Now, before you laugh — and I know you want to — I need you to do something. Open LinkedIn right now and scroll through ten profiles of business owners in your industry.
Go ahead...
I'll wait.
Done? Great.
Now tell me honestly: how many of them said something like "We provide comprehensive solutions," or "Quality is our number one priority," or "25 years of experience serving a diverse range of clients"? All of them, right? They might as well be the same person running ten different websites with slightly different logos. And here's the brutal truth that nobody wants to say out loud: when everyone sounds the same, the only thing left to compete on is price. You've accidentally entered a race to the bottom, and the trophy is getting paid less than you're worth.
That was Antonis. He was trying to be everything to everyone — startups, traditional businesses, freelancers, restaurants, import-export companies, basically anyone with a tax number and a heartbeat. And in doing so, he had become invisible. Not because he was bad at his job. Because nobody could tell why they should choose him specifically.
I explained this to him with a simple example. Imagine two personal trainers. The first one says, "I do workouts for everyone." The second one says, "I help women over 40 who've gone through menopause rediscover their energy and strength." Who gets the €100 per hour client? The second one. Every time. Not necessarily because she's a better trainer, but because she speaks directly to one specific person with one specific problem — and that person feels seen in a way she never does scrolling past generic gym content.
Antonis nodded along. He'd heard variations of this before. Most business owners have. They understand it intellectually. They've read the books, nodded at the right moments in podcasts, and genuinely believed it made sense. But when the time came to actually commit — to plant a flag and say "this is who I serve and this is who I don't" — they freeze. Because turning away any potential client feels like financial suicide. I've personally heard the sentence "But if I focus on one group, I'll lose everyone else!" approximately five hundred times in my career. And every single time, I resist the urge to flip a table, because here's what's actually happening: by trying not to lose anyone, you're losing everyone. Nobody feels like you're talking to them personally, so nobody feels compelled to choose you specifically.

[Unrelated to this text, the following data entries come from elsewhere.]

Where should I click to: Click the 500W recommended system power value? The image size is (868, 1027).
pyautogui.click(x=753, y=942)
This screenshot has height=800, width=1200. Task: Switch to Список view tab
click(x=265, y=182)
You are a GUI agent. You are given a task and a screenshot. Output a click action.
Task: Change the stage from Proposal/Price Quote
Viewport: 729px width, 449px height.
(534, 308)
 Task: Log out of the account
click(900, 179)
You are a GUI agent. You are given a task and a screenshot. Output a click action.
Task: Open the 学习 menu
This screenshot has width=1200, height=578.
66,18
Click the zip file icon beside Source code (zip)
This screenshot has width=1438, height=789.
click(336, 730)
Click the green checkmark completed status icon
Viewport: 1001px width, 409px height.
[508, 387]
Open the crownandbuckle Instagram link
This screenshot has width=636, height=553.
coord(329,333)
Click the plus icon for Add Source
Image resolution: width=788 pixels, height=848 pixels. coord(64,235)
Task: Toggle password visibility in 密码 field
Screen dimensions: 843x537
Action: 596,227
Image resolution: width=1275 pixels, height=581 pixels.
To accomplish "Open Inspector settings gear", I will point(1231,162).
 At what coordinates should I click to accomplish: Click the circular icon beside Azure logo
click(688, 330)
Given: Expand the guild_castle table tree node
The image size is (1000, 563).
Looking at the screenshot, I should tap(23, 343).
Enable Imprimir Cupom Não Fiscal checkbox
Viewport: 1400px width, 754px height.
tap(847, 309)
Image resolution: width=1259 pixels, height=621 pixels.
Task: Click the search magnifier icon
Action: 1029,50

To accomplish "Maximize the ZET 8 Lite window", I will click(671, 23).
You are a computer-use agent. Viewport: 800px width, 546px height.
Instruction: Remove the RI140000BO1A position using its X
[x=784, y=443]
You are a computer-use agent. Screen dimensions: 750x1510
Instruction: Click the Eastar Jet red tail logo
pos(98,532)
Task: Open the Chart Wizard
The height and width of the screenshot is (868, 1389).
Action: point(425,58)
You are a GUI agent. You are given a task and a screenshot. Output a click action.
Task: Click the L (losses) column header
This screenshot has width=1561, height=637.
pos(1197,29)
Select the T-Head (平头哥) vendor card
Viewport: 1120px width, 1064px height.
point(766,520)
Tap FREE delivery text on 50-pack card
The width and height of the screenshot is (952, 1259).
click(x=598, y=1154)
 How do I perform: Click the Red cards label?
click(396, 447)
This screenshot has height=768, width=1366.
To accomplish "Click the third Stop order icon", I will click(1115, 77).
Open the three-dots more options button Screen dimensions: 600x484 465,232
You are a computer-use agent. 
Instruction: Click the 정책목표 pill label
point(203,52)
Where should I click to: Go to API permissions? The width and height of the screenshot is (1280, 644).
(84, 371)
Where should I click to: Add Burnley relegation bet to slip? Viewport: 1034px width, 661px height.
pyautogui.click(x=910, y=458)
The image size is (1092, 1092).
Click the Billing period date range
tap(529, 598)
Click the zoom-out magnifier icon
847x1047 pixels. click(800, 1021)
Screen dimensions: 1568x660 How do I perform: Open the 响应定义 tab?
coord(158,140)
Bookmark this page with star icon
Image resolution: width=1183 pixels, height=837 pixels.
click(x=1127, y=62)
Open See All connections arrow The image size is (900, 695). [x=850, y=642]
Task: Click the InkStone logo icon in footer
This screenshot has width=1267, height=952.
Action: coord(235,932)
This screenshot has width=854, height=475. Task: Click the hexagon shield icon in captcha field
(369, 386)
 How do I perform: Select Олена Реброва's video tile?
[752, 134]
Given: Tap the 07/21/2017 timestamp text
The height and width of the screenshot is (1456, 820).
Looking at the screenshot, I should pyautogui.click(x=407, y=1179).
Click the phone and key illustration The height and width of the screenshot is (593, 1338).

So I told Antonis we were going to find his real identity. Not invent one from scratch, but uncover the one that was already there — because that's the thing most people don't realize. Your business identity isn't something you create. It already exists in your data, your best clients, your most satisfying work. You just can't see it from the inside. That's the whole problem.
We started by looking at his client list and applying a simple filter: which 20% of his clients were generating 80% of his revenue? Who were they? What did they have in common? And the answer, once we actually looked at the numbers instead of going by feel, was almost embarrassingly clear. They were nearly all early-stage tech startups. Not restaurants. Not freelancers. Tech startups, over and over again. Antonis had never thought of himself as a "tech startup accountant." He was just an accountant. But his best work, his most loyal clients, his highest-value relationships — they were all pointing in the same direction.
Then we looked at patterns. Which conversations kept repeating? What did clients actually compliment him on when they referred him to others? It turned out they kept saying things like "he explains the complicated stuff in plain language" and "he actually understands what we're trying to build." Not "he's technically brilliant" — though he was. But that the founders he worked with felt understood. That he spoke their language. That he got the startup mindset in a way their previous accountants hadn't even tried to. That was his real differentiator, and he'd been sitting on it for fifteen years without knowing.
I told him about a web designer I'd worked with who had a similar blind spot — completely convinced that clients hired him for the quality of his design. We interviewed fifteen of them. You know what they actually said? That he was the only designer who didn't drown them in tech jargon. That he explained everything like he was talking to his grandmother. His genuine superpower had nothing to do with pixels or portfolios. It was his ability to make non-technical people feel safe and understood. He had no idea. None. And he'd been underselling that quality for years because it had never occurred to him that it was something worth selling.
Now I want to tell you about the monsters under the bed, because finding your identity isn't just a data problem. It's also a psychological one, and if we don't name the blocks directly, they'll quietly sabotage everything.
The first one is imposter syndrome. "Who am I to charge €200 an hour?" "Why would someone pick me over someone with more experience?" I've heard this from people who are genuinely exceptional at what they do, and it never stops being heartbreaking. The answer isn't motivational quotes or morning affirmations. The answer is data — case studies, client results, specific outcomes you've achieved for real people. Hard numbers, not soft encouragement. When Antonis saw his own numbers laid out clearly, the self-doubt didn't disappear overnight, but it got a lot quieter.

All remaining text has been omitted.